Enunciado:
Responda com base no trecho:
(a) Que ascendente Márcia afirma ter?
(b) Onde, segundo o trecho, ela provavelmente superou a "nefasta cancerianice"?
(c) Que doenças ela cita como motivo para não poder ir ao sol?

Trecho:
☆ ☆ ☆

Há alguns momentos na vida em que observo olhares estranhissimos em minha direção. Um deles é quando absurdamente perguntam qual meu signo. Já sei que uma cara de nojo vai tomar conta do abelhudo místico à simples resposta: câncer.
É infalível. Depois de tanto suportar na ignorância tais raios (ora travestidos de olhares fulminantes, ora piedosos... mas sempre de desdém) fui pesquisar para ver o que pegava neste povo. Suponho que seja aquela coisa rançosa de cancerianos viverem no passado. serem as mães do mundo blá, blá, blá.
Então, armada de conhecimentos rasteiros, passei a dizer que sou uma anti-canceriana. Que provavelmente superei minha nefasta cancerianice no divã do psicanalista. Não sinto saudade, tenho instinto maternal zero e penso no passado apenas o suficiente para não perpetuar erros. Tenho facilidade enorme de apagar lembranças, sobretudo as ruins. Telefone ou performance de ex? Humpft.
É neste momento que uma mezzo-pergunta, mezzo-certeza se insurge contra mim: "ah ... mas você deve ter um ascendente em terra". Com ar vitorioso embasado em pesquisas para combater esta praga, fulmino: "não. Sou canceriana com ascendente em câncer". Algumas inúteis tentativas de me provar que eu não sou eu e que apenas não me reconheço naqueles livros cheios de tábuas lunares e o incauto desiste. Saio triunfante pois sei que meu comportamento cínico não coaduna com a fofura esperada de uma canceriana.
Outra pergunta-comentário que provoca olhares plenos de comiseração, e que no verão é ainda mais corriqueira: "nossa, Márcia, como você é/está branquinha. Não gosta de sol?". Como já estou velha demais para ser emo, lúcida o bastante para não me manter "dark" 25 anos depois da moda e sei que não aceitam um simples sim como resposta, tenho que dizer que não vou ao sol porque não posso.
É nesta hora que eu percebo mais uma vez o humano gosto pelo trágico. Quando digo que não posso ir ao sol porque tenho lúpus (ou rhupus, ou sjogren... depende o que dizem os últimos informes da sociedade internacional de doenças auto-imunes, que mudam a cada semana) me vejo definhando aos olhos do interlocutor.

☆ ☆ ☆

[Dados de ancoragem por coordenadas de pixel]
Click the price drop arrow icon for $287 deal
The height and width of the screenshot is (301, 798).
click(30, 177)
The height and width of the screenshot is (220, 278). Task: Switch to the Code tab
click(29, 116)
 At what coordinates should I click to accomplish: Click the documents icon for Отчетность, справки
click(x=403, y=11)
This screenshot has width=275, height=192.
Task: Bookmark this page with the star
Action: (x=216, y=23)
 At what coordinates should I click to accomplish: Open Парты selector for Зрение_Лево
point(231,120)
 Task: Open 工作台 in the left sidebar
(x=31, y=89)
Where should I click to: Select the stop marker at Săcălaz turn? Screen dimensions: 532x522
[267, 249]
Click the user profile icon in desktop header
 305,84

☆ ☆ ☆

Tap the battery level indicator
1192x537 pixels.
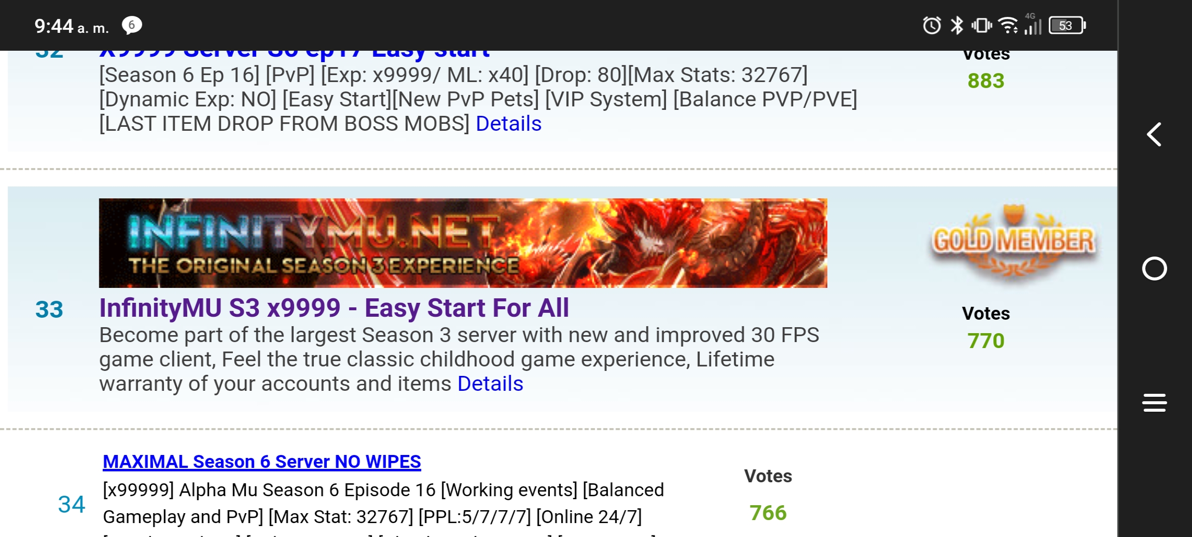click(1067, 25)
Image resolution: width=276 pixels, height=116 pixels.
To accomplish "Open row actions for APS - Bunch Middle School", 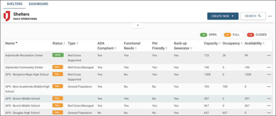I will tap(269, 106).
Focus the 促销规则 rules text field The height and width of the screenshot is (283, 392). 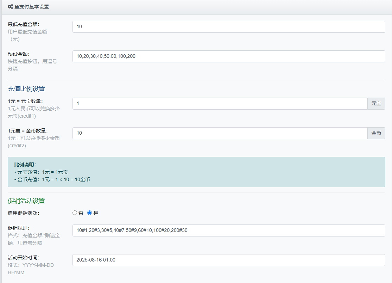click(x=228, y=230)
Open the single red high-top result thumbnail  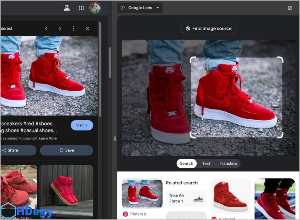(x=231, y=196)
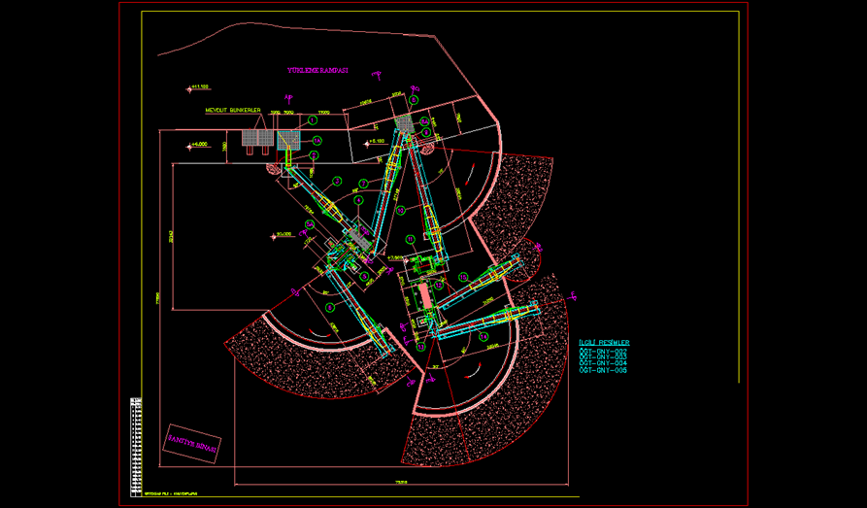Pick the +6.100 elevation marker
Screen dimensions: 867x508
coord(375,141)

☆ ☆ ☆

Resolução:
(a) Ascendente em câncer.
(b) No divã do psicanalista.
(c) Lúpus, rhupus ou sjogren.